在表達重組蛋白方面，與 E.coli、酵母菌相比，CHO 細胞具有相對完善的蛋白質翻譯后修飾系統。此外，由于生物技術發展和高產篩選方法的逐步優化，CHO 細胞已成為目前表達重組蛋白最為理想的細胞基質[3]。然而，現階段 CHO細胞的重組蛋白產品的產量及活性尚無法完全滿足市場需求，傳統的改良手段已很難再提高 CHO 表達重組蛋白的能力。而細胞工程技術，特別是基因沉默（RNAi）技術，具有提高重組蛋白產量和（或）活性的巨大潛力。然而，在我國尚未見到利用此策略改造 CHO 細胞的報道。本文就CHO 細胞改造，尤其是基于 RNAi 技術的改造作簡要綜述，為我國建立自主知識產權的細胞系奠定基礎。

1 CHO 細胞生物學特性

1.1 適于重組蛋白表達的生物特性

CHO 細胞很少分泌內源性蛋白，但可高表達成熟的外源蛋白。綜合起來，CHO 細胞適于重組蛋白表達的主要生物學特征如下[4]：

⑴翻譯后修飾功能：該功能使蛋白在分子結構、理化特性和生物功能方面接近于天然蛋白。
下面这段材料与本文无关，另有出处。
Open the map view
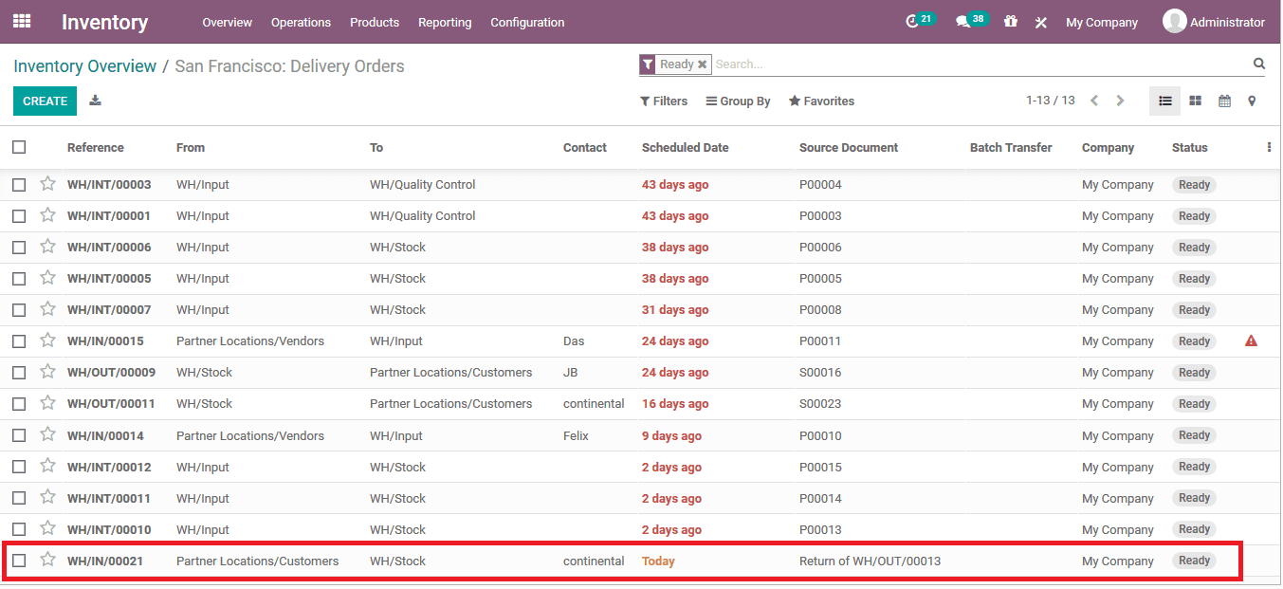This screenshot has width=1283, height=589. click(1253, 101)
CHO 可確保所表達的外源蛋白正確折疊，并具有很高的生物學活性。如CHO 細胞表達的人 sApo2L-Fc 融合蛋白，生物活性可高達 105IU/mg[5]。

⑵適應懸浮培養的能力：CHO 細胞易于從貼壁生長狀態轉變為懸浮生長狀態（馴化-adaptation）。經懸浮培養后，每天的平均比生長速率由最初的 0.27 提高到 0.48，而目的蛋白的活性則可提高 300% 以上[6]。

⑶外源重組基因高效擴增和表達的能力：目前已有二氫葉酸還原酶（dihydrofolate reductase，DHFR）和谷氨酰胺合成酶（glutamine synthetase，GS）基因缺失的 CHO 變異體[7]。這兩種變異體分別經甲氨蝶呤（methotrexate，MTX）或蛋氨酸亞氨基代砜（methionine sulfoximine，MSX）強化篩選后，可增加重組蛋白的基因拷貝數，從而提高表達水平[8]。例如，當 MTX 濃度為 1.0 μmol/L 時，重組 IgG-E3.3的表達量提高 1 倍，并且生物活性也隨之增強[9]。
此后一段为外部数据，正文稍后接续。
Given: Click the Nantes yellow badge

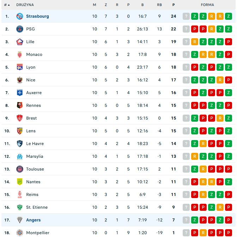Looking at the screenshot, I should point(20,182).
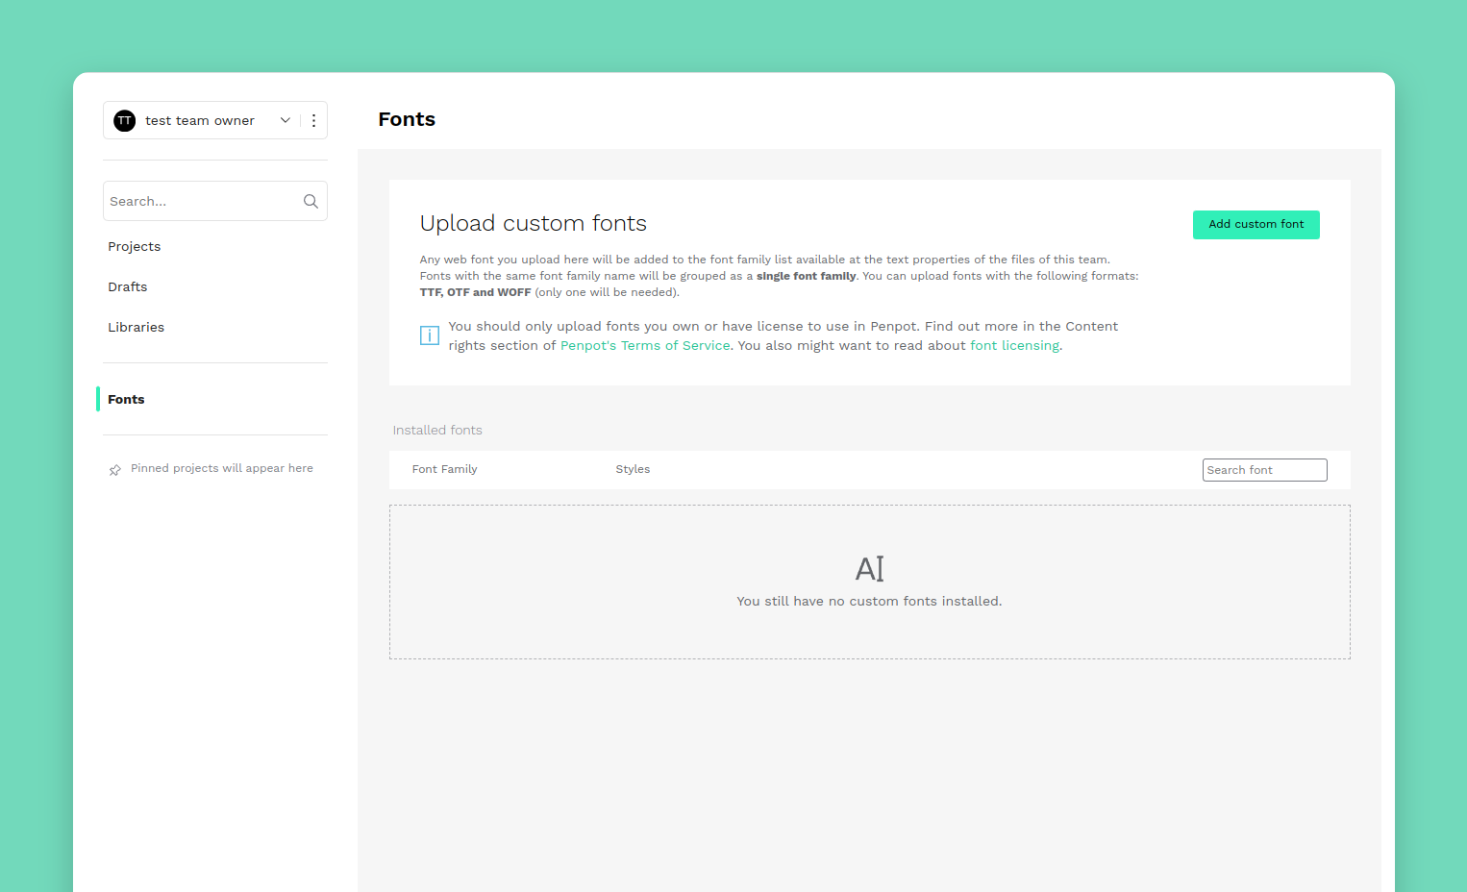
Task: Open the "test team owner" team selector
Action: [x=200, y=120]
⑷產物胞外分泌功能：如在 CHO 細胞中選擇合適的信號肽后，重組蛋白（以熒光素酶為例）的產量可提高1.5 倍[10]。該特性大大簡化了生產工藝下游的蛋白分離和純化過程[1]。

1.2 CHO 細胞生產的重組蛋白產品

1987年，血纖維蛋白溶酶原激活劑（activase，r-tPA）在 CHO 細胞中首次成功表達，并獲得美國 FDA 批準用于臨床，標志著以 CHO 細胞為基礎的生物制藥時代的到來[11]。

目前國內批準上市的治療產品有重組人促紅細胞生成素（EPO）、重組人 II 型腫瘤壞死因子受體-抗體融合蛋白、重組人表皮生長因子衍生物等產品。在預防類產品中，主要是重組乙型肝炎疫苗。而 EBV 疫苗、艾滋病疫苗等的研發，也都在 CHO 細胞中取得了一定的進展。

2 CHO 細胞改造策略

為提高 CHO 細胞生產重組蛋白的產量和（或）活性，人們已對 CHO 細胞培養條件、表達載體系統及對 CHO細胞本身進行了多方面、多水平的改造。主要的改造策略可以分為傳統改造策略和細胞工程改造策略。

2.1 傳統策略

傳統的策略主要包括：①改良培養基成分：如使用丁酸鈉，該方法可明顯提高 CHO 細胞合成重組蛋白的產量[12]，但丁酸鈉濃度高時卻可加速細胞的凋亡；②建立無血清培養（SFM）方法[13]：該策略雖降低產物純化成本和減少血制品帶來的潛在危害性，但 SFM 往往導致細胞活力差，貼壁性差，外源蛋白分泌能力差等缺點；③載體優化：構建含有強啟動子的重組載體[14]，如在表達載體中加入泛染色體開放元件（universal chromatin opening elements，UCOE）序列[15]，或是內部核糖體進入位點（internal ribosome entry site，IRES）序列[16]，以提高目的基因轉錄效率。但上述策略并非從改進宿主細胞自身生物學特性著手，因此改良效率有限。

2.2 細胞工程策略

近年來，人們開始通過細胞工程技術對 CHO 細胞進行改造。細胞工程技術，主要指應用不同的分子生物學手段，改變不同類型細胞生物學功能的基因結構或表達水平，特別是通過基因敲除、基因過表達或基因沉默等影響與特定生物學功能相關基因的表達水平的技術，以獲得特定生物學功能發生改變的細胞[17]。而在 CHO 細胞的應用研究中，主要利用改變與重組蛋白表達量或活性相關生物學功能基因表達水平的策略，提高目的重組蛋白的產量或活性。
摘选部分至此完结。